- [Input for this task]
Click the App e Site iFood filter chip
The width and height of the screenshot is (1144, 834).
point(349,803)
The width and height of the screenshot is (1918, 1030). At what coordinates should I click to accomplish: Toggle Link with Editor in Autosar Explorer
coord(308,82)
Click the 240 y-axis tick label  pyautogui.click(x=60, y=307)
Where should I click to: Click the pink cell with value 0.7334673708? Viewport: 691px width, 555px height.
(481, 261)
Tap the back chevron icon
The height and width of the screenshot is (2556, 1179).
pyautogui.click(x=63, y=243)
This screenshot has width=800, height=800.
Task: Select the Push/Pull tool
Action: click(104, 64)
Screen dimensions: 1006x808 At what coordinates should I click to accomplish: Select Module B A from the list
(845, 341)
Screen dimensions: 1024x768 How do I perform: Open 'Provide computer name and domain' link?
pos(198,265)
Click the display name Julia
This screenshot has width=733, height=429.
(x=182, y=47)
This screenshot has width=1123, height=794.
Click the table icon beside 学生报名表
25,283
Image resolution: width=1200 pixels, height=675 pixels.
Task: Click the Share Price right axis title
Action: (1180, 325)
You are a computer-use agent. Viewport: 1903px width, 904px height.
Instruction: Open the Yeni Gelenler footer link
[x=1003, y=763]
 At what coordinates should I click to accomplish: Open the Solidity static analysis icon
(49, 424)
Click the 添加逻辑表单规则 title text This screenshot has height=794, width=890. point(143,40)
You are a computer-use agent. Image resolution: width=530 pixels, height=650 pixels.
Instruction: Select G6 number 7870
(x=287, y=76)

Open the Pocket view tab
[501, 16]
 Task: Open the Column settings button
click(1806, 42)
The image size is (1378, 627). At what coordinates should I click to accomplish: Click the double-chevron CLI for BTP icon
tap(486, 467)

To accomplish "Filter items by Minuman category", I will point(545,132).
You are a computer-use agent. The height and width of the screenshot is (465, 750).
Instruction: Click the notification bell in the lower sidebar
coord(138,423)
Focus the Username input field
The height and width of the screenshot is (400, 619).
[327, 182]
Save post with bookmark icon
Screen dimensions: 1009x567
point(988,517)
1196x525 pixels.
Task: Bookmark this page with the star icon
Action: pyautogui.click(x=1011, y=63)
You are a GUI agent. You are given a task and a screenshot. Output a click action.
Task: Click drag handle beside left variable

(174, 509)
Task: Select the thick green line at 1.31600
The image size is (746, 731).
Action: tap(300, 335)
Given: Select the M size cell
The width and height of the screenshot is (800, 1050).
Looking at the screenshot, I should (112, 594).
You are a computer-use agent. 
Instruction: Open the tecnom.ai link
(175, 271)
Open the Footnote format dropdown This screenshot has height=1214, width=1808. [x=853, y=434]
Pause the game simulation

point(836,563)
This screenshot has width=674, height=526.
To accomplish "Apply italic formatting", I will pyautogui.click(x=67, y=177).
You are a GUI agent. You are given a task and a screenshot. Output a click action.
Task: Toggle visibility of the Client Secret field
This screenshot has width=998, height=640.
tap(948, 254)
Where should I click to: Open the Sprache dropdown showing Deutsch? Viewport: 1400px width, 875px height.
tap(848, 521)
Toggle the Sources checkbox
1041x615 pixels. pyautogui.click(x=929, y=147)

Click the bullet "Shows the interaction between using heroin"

- [About this exercise]
Among the lines of the data, which ones contain the word "agent"? Show them.

- [Response to the task]
You are a computer-use agent. Viewport: 1903px width, 904px height.
You are a computer-use agent. Image resolution: width=530 pixels, height=650 pixels.
You are a computer-use agent. The height and width of the screenshot is (465, 750).
You are a GUI agent. You are given a task and a screenshot. Output a click action.
You are a computer-use agent. 
You are a GUI agent. You are given a task and a screenshot. Output a click action.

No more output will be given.